Federlazio, per le PMI si comincia a vedere la ripresa

L’analisi, che si riferisce al primo semestre del 2017, ha preso in esame un campione di 350 aziende associate e considerato diversi indicatori

La crisi economica per le PMI laziali sembra essere solo un brutto ricordo. È quello che si evince dal rapporto semestrale presentato da Federlazio, l’associazione delle piccole e medie imprese del Lazio. Nell’indagine condotta dall’organismo emerge tra gli imprenditori un certo ottimismo. L’analisi, che si riferisce al primo semestre del 2017, ha preso in esame un campione di 350 aziende associate e considerato diversi indicatori economici, dai quali è stato possibile intuire lo stato positivo che stanno attraversando le piccole e medie imprese.

Lo studio

Le PMI sostanzialmente si aspettano un aumento degli ordinativi in riferimento al mercato interno, con un saldo che passa da -2 a + 4. La situazione è diversa se si considera il saldo relativo al mercato UE: i dati diminuiscono della metà, da + 6, infatti, scendono a +3. Il saldo di opinioni cala drasticamente per gli ordinativi extra UE: da un buon + 20 passa a -9.

Nessuna novità in merito al fatturato relativo al mercato interno: il saldo, infatti, si attesta sempre a +3. Buono il saldo per quanto riguarda il fatturato del mercato UE, che sale a +9, registrando un aumento di un punto. Scende, invece, il saldo del fatturato extra UE, che da +10 del secondo semestre del 2016 passa a -7.

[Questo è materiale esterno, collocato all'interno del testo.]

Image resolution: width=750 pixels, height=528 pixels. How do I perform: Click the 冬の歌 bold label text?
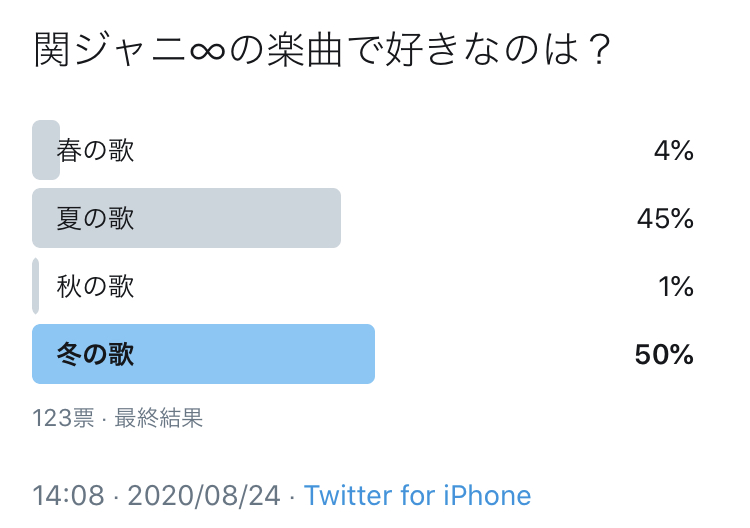(x=95, y=354)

Un altro dato degno di nota riguarda l’occupazione. Secondo l’indagine di Federlazio, il saldo registra una crescita di 7 punti: l’indicatore in questo caso passa, infatti, da +1 a + 8. Un elemento questo fortemente influenzato dall’aumento dell’occupazione, che dal 18,6% è salita al 23,9%. Positivo anche il saldo che concerne la produzione: secondo l’analisi, infatti, il dato passa da -5 a +26.

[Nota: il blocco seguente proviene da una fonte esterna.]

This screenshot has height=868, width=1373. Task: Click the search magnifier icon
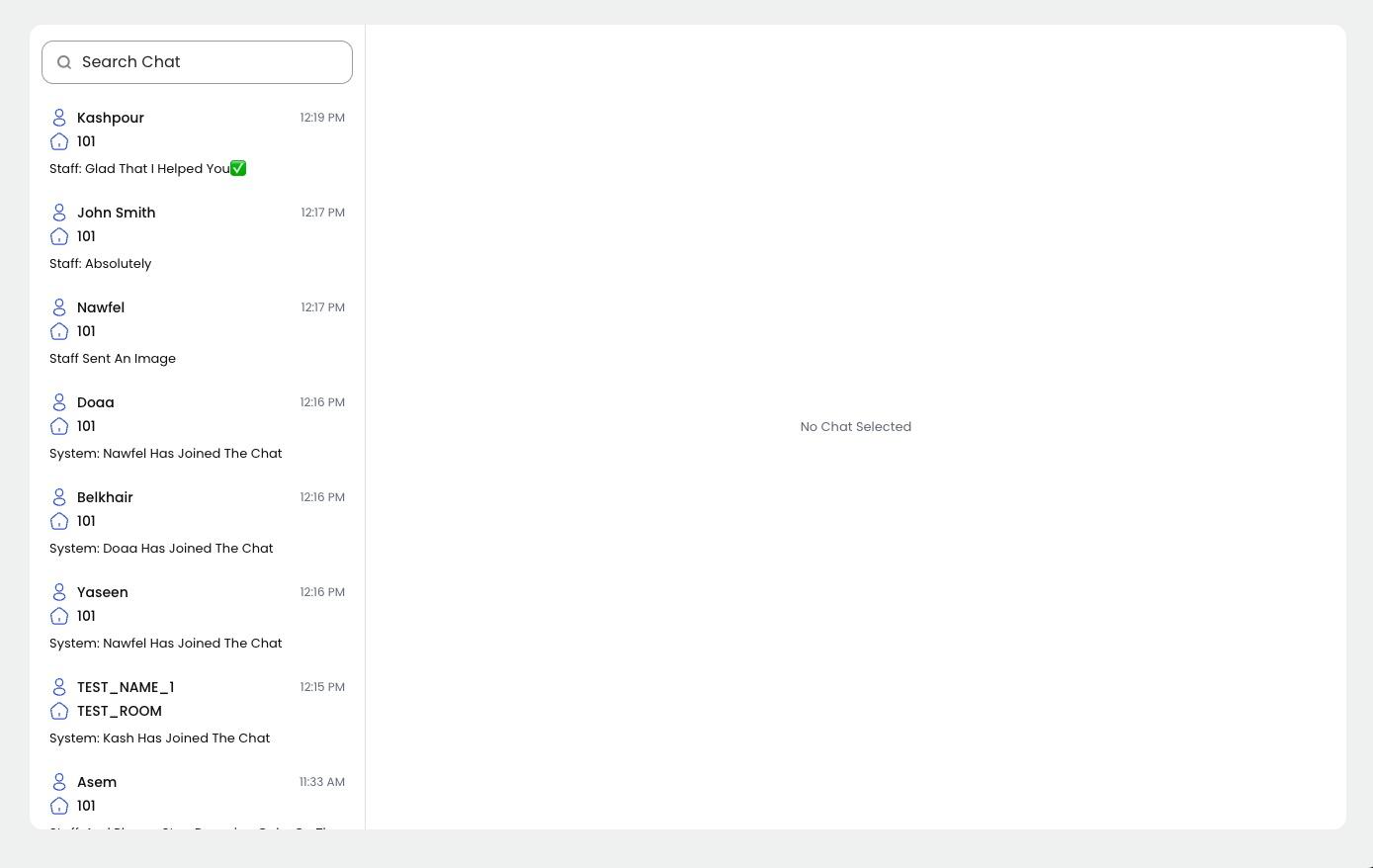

Previsioni secondo semestre 2017

Passiamo alle previsioni sul secondo semestre del 2017. Secondo quanto comunica Federlazio, le piccole e medie imprese complessivamente auspicano un aumento del fatturato e degli ordinativi relativi al mercato nazionale, con saldi rispettivamente che si attestano su +19 e +15.

Sul fronte estero, invece, i dati sono diversi. Il saldo su ordinativi e fatturato UE scende: il primo passa da +26 a +19, mentre il secondo varia da +22 a +16. Cala anche il saldo di ordinativi e fatturato in riferimento al mercato extra UE, che passa rispettivamente da +29 a +13 e da +19 a +20.  Aumentano, infine, le aspettative per gli investimenti, che registrano un saldo positivo di 7 punti (da -1 a +6).